SET TASK: Repeat the lines of the listing below verbatim, from the line containing "will click(x=396, y=286)." up to and including the line containing "I will pos(633,35).".

(Records for locating described items)
################

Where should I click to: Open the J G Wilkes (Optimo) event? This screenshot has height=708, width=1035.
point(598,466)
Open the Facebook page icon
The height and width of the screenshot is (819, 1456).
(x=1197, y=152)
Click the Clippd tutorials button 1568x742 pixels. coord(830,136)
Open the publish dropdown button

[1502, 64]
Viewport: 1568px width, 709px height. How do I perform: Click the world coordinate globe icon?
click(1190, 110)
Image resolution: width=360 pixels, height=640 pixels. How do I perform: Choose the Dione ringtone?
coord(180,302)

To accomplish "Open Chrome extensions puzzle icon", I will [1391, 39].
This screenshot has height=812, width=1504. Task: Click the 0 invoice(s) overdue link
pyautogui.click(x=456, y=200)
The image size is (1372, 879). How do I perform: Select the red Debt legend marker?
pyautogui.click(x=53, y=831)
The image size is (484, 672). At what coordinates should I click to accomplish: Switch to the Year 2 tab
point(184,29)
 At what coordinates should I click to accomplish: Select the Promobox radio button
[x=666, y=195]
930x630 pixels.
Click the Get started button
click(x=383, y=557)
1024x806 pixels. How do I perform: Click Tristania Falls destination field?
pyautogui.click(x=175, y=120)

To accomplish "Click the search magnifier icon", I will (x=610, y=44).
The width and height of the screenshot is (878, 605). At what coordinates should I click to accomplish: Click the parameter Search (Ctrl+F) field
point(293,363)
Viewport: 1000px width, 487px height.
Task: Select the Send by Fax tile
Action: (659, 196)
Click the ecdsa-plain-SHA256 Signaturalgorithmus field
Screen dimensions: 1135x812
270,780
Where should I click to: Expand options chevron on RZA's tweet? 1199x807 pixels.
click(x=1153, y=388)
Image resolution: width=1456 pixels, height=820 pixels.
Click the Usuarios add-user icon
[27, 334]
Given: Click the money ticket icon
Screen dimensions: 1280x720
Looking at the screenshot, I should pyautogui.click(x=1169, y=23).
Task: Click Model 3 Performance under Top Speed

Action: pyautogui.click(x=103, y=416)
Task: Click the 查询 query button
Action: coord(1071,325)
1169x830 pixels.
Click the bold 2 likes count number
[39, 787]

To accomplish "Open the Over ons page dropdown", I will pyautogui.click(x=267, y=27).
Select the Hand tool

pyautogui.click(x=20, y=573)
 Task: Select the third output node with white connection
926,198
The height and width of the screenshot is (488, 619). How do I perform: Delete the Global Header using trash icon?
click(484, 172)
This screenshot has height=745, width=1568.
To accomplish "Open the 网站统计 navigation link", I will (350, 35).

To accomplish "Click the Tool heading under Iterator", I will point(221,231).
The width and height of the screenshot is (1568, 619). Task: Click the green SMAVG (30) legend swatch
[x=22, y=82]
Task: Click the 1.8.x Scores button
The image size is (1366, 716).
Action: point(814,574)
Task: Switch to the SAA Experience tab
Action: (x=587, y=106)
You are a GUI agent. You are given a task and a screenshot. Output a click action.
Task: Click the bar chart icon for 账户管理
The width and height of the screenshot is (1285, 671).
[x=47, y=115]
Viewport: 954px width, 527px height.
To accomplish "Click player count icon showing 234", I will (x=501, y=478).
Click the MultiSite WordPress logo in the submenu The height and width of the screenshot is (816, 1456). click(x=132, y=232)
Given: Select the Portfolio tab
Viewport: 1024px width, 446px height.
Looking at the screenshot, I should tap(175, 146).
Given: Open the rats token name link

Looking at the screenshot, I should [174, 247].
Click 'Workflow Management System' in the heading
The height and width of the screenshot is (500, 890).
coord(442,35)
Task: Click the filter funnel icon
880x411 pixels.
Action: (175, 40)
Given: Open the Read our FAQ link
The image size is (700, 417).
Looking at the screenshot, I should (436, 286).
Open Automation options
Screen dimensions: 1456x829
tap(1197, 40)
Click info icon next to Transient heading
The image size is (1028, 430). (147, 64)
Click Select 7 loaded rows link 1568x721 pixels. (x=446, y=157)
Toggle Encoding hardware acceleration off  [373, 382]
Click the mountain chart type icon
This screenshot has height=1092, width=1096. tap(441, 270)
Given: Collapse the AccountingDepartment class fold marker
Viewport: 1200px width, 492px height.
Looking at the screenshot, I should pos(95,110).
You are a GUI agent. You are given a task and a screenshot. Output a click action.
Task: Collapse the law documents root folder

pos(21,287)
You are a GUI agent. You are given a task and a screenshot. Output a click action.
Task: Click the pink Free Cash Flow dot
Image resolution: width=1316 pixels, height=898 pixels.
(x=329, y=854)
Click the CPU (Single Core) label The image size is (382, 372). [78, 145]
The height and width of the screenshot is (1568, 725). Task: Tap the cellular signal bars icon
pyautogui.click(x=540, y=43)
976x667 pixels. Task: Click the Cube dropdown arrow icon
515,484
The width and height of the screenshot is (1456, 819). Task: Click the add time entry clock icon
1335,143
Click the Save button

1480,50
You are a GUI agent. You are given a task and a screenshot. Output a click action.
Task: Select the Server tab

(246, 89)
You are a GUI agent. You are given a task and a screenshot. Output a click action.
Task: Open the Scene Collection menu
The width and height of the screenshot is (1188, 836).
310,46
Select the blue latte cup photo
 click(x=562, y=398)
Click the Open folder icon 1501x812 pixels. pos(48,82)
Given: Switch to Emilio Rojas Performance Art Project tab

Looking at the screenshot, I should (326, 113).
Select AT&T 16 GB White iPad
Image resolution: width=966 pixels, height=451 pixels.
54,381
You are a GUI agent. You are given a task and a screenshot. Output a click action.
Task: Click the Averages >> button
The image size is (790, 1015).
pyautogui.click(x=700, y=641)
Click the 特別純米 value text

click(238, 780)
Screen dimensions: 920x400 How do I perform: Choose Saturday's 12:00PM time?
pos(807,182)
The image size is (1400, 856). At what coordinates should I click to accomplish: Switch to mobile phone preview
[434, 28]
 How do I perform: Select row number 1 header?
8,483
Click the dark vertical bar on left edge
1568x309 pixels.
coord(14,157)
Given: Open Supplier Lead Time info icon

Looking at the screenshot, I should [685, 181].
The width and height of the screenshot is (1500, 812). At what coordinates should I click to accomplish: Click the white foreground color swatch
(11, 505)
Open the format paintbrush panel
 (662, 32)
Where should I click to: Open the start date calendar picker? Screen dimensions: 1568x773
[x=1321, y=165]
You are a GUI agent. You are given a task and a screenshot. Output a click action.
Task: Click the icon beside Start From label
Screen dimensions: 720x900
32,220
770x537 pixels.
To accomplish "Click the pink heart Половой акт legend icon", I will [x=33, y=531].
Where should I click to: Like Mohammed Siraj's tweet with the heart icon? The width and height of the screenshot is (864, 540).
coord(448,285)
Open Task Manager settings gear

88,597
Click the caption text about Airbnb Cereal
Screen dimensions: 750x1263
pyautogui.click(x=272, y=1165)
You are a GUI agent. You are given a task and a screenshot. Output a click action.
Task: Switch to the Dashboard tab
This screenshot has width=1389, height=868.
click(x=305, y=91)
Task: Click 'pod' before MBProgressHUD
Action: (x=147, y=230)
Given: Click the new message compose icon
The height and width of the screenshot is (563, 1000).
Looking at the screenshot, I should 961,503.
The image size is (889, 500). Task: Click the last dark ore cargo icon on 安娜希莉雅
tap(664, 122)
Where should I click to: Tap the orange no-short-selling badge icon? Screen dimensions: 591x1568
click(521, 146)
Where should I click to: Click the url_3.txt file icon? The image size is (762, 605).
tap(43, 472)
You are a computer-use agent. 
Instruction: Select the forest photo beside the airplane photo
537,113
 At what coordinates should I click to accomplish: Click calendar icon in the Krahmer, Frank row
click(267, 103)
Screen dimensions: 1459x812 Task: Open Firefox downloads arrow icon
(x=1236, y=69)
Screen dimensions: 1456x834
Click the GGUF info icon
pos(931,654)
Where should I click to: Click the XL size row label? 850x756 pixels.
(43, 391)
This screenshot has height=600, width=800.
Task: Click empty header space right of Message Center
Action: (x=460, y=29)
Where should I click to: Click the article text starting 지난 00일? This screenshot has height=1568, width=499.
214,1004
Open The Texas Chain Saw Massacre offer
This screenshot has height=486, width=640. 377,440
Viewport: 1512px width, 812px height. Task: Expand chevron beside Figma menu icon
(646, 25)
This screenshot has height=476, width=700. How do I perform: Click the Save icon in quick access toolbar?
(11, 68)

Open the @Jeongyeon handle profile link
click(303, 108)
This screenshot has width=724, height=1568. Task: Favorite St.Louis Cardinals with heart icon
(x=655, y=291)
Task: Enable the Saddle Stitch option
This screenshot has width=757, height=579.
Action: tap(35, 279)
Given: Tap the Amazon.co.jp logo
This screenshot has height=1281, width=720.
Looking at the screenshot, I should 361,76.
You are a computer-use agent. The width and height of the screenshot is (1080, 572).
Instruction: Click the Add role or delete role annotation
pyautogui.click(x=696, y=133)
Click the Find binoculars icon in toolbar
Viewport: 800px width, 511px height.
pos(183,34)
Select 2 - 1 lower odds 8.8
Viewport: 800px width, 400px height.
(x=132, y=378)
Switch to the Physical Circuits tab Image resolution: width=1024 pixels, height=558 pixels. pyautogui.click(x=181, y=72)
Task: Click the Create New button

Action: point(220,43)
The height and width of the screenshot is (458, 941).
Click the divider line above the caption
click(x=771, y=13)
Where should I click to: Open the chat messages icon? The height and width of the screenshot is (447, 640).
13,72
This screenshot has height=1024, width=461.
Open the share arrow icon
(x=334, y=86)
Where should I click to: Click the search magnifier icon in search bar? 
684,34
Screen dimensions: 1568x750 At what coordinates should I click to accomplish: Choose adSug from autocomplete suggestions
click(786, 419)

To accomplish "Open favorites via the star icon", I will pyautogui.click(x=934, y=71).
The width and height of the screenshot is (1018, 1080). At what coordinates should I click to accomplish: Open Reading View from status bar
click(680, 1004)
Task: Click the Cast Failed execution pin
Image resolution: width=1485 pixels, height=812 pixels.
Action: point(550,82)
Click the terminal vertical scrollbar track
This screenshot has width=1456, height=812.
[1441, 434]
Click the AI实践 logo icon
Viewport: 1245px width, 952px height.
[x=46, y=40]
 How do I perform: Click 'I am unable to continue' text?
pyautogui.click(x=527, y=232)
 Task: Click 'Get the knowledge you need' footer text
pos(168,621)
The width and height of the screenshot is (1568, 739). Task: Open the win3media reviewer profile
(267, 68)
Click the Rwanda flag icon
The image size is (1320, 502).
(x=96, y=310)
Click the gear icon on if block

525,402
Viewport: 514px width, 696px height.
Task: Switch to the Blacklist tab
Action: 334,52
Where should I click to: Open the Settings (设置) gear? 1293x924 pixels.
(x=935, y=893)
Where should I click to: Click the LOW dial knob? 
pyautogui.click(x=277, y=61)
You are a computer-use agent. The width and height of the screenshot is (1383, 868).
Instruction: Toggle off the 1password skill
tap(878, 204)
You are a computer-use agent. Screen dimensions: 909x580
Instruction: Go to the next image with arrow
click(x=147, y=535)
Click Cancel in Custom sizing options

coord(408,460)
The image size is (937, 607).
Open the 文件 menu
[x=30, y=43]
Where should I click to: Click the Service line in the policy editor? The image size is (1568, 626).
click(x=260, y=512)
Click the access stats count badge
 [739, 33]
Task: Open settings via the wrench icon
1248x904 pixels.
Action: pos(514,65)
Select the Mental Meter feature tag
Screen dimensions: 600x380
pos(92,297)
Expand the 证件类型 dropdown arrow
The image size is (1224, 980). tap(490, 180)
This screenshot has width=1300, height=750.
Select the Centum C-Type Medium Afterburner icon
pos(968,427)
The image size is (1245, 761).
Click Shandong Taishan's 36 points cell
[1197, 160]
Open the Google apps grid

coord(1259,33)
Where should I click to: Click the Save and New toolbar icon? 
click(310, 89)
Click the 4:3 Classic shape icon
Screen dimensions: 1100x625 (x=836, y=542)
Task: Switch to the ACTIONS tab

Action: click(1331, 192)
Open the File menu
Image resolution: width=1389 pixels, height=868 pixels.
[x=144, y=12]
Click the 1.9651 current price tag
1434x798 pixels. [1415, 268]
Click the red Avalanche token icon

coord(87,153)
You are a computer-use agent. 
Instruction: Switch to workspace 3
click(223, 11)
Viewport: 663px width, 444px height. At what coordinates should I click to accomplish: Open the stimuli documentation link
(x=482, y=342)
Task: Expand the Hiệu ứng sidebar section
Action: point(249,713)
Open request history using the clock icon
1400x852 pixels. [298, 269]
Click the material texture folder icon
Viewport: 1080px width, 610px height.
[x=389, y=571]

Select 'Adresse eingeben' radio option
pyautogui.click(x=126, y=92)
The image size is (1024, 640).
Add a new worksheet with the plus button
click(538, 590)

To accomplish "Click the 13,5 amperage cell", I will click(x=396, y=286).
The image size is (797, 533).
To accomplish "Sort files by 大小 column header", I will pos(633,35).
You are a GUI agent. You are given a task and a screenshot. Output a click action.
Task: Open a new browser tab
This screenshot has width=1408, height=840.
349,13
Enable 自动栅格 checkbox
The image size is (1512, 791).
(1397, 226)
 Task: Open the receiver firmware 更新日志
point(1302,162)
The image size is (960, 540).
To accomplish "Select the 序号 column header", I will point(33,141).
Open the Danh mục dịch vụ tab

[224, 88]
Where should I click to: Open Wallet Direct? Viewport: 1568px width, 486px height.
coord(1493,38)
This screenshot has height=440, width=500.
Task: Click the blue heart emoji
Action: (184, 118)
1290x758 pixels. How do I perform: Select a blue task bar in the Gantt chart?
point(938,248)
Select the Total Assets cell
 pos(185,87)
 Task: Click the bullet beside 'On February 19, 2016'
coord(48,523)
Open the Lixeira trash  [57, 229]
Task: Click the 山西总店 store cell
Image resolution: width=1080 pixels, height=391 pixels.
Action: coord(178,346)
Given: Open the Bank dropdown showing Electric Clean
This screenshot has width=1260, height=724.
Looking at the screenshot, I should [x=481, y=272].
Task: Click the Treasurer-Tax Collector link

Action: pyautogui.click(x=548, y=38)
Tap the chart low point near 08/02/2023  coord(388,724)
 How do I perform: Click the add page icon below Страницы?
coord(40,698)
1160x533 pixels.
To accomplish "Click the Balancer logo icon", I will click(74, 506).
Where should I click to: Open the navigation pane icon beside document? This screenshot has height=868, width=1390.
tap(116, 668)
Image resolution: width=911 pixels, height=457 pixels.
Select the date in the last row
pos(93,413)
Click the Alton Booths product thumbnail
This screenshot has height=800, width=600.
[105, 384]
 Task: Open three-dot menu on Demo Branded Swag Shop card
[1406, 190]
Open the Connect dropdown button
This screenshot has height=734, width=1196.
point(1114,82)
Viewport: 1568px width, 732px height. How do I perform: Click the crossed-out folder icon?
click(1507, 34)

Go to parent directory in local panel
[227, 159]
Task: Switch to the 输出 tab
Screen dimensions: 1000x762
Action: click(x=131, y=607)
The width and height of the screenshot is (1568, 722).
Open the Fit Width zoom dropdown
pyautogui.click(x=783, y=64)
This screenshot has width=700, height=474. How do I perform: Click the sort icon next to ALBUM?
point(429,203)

################

OUTPUT FOR THIS TASK:
To accomplish "Click the 13,5 amperage cell", I will click(x=396, y=286).
The image size is (797, 533).
To accomplish "Sort files by 大小 column header", I will pos(633,35).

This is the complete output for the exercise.